- [Directions]:
#1 Say whether each statement below agrees with the wildfire text. Answer yes or no for each, and quote the deciding words of the text.
(a) Fires in Indonesia emitted at least 708 million tons of CO2e.
(b) Palm oil is named as the main cause of the fires in Brazil.
(c) The number of forest fires in the Pantanal doubled compared to 2019.
#2 Rewrite the stretch of the wildfire text from "Reducing global wildfires" through "in the world.", changing "tropical forests" to "rainforests".

- [Text excerpt]:
Reducing global wildfires key to fighting climate change
Updated: Sep 21
In 2019, widespread fires, particularly in the tropical forests of Brazil and Indonesia, were at the center of media attention. NGOs, politicians and celebrities called for action to stop deforestation for soy and livestock, the main cause of the fires. In Indonesia, extensive blazes were also linked to deforestation for palm oil. Forests capture carbon, retaining vast amounts and regulating global temperatures. Last year, fires in Indonesia emitted at least 708 million tons of CO2e, with Brazil emitting about 350 million. And this year, the number of forest fires in the world’s largest tropical wetlands in Brazil, the Pantanal, tripled compared to 2019. These wetlands are some of the most biodiverse in the world.

- [Given information]:
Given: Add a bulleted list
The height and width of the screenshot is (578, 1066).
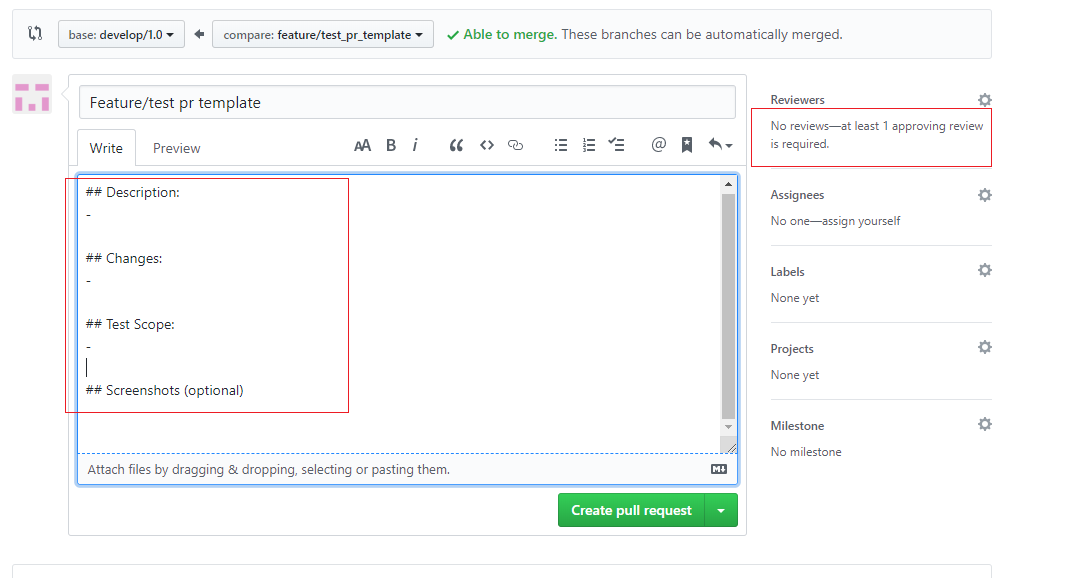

- [Responses for each task]:
#1
(a) Yes: "fires in Indonesia emitted at least 708 million tons of CO2e"
(b) No: "deforestation for soy and livestock, the main cause of the fires"
(c) No: "tripled compared to 2019"

#2
Reducing global wildfires key to fighting climate change
Updated: Sep 21
In 2019, widespread fires, particularly in the rainforests of Brazil and Indonesia, were at the center of media attention. NGOs, politicians and celebrities called for action to stop deforestation for soy and livestock, the main cause of the fires. In Indonesia, extensive blazes were also linked to deforestation for palm oil. Forests capture carbon, retaining vast amounts and regulating global temperatures. Last year, fires in Indonesia emitted at least 708 million tons of CO2e, with Brazil emitting about 350 million. And this year, the number of forest fires in the world’s largest tropical wetlands in Brazil, the Pantanal, tripled compared to 2019. These wetlands are some of the most biodiverse in the world.